With the advent of cloud environments, the concept of huge capital investments in infrastructure in terms of capital and maintenance is a thing of the past. Even when it comes to provisioning infrastructure on cloud services, it can get tedious and cumbersome.
In this example, you will look at executing a simple Python code which runs on Serverless batch (a fully managed Dataproc cluster). It is similar to executing code on a Dataproc cluster without the need to initialize, deploy or manage the underlying infrastructure.

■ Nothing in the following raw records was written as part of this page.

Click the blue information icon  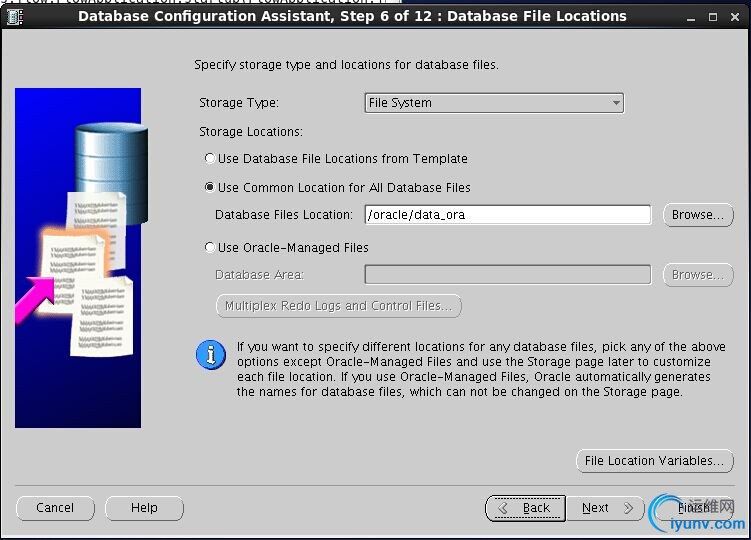point(210,354)
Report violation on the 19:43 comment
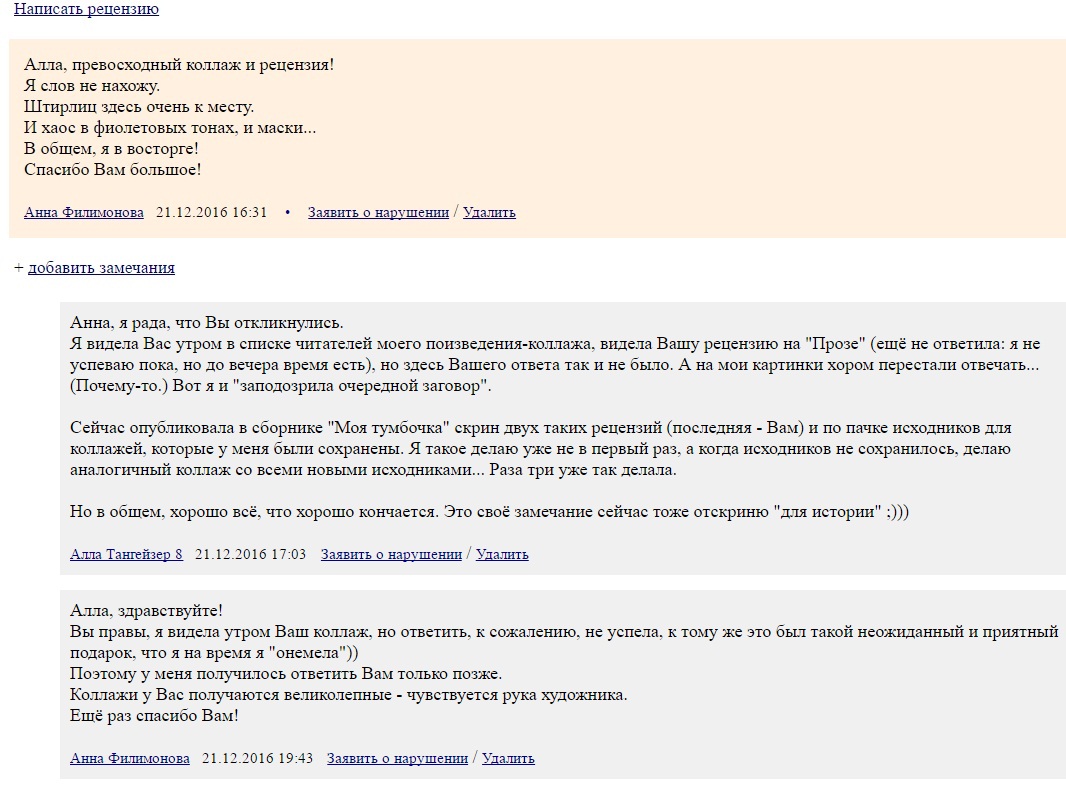 397,758
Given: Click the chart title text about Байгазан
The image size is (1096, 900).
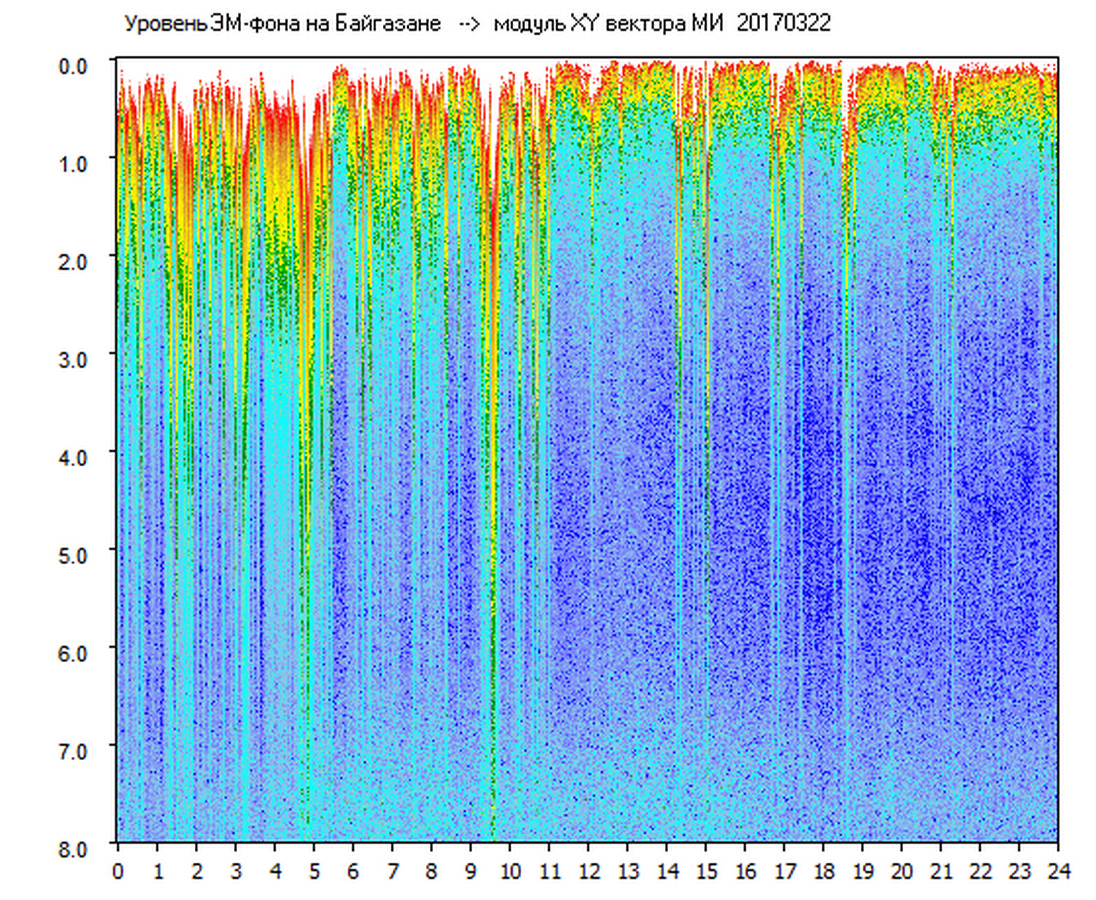Looking at the screenshot, I should coord(282,24).
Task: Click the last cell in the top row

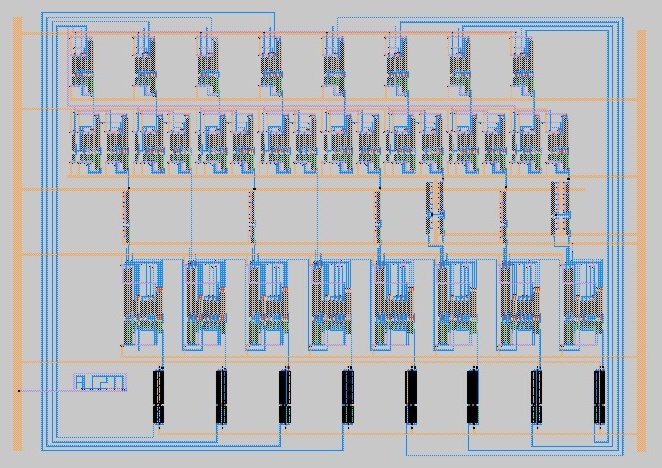Action: (x=522, y=62)
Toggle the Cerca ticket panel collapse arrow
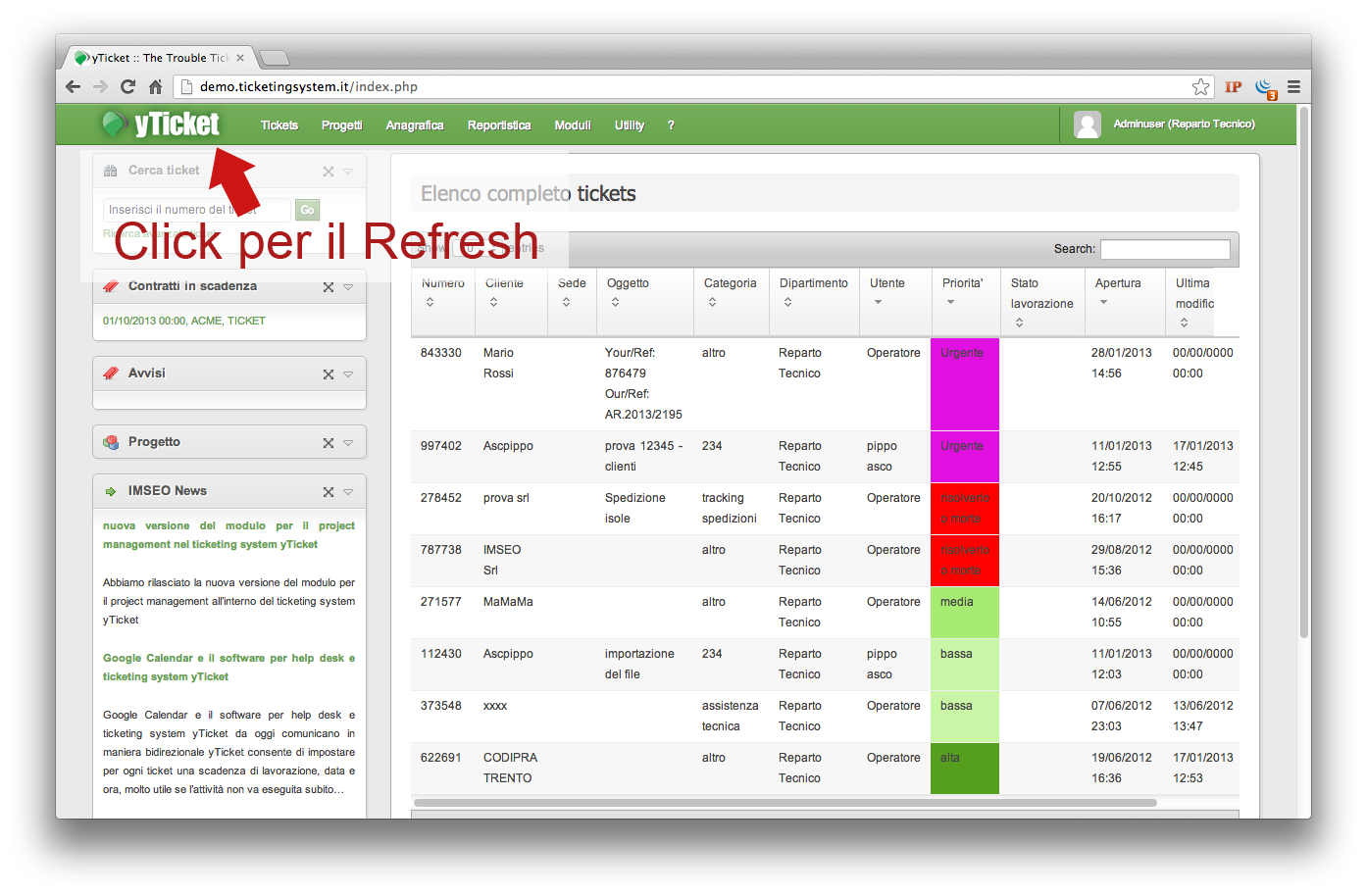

This repository collects information to assess the economic impact of Covid-19 in the stock market in more than 1850 companies in 50 different countries around the world. This repository includes a dataset of more than 2.5 million rows with the stock market data of each company that dates back 400 days, which will shows the stock values before the outbreak and the impact during the pandemic. This repository also includes a file produced by the Oxford Coronavirus Government Response Tracker (OxCGRT project) which contains information of each country with a Government Response Stringency Index which indicates the stringency regarding each government's response to reduce the impacts of covid-19 (https://ourworldindata.org/policy-responses-covid#government-stringency-index).
- Google Cloud Storage
- Google Cloud Dataproc
Following permissions / roles are required to execute the serverless batch
- Viewer
- Dataproc Editor
- Service Account User
- Storage Admin
To perform the lab, below are the list of activities to perform.
1. GCP Prerequisites
2. Spark History Server Setup
3. Uploading scripts and datasets to GCP
4. Create a Cloud Composer Environment
Note down the values for below variables to get started with the lab:
PROJECT_ID= #Current GCP project where we are building our use case
REGION= #GCP region where all our resources will be created
SUBNET= #subnet which has private google access enabled
BUCKET_CODE= #GCP bucket where our code, data and model files will be stored
BUCKET_PHS= #bucket where our application logs created in the history server will be stored
HISTORY_SERVER_NAME= #name of the history server which will store our application logs
UMSA_NAME= #user managed service account required for the PySpark job executions
SERVICE_ACCOUNT=$UMSA_NAME@$PROJECT_ID.iam.gserviceaccount.com
NAME=<your_name_here> #Your Unique Identifier
The lab consists of the following modules.
- Understand the Data
- Solution Architecture
- Executing the notebook
- Examine the logs
- Explore the output
There are 3 ways of perforing the lab.
- Using Google Cloud Shell
- Using GCP console
- Using Airflow
Please chose one of the methods to execute the lab.
Delete the resources after finishing the lab.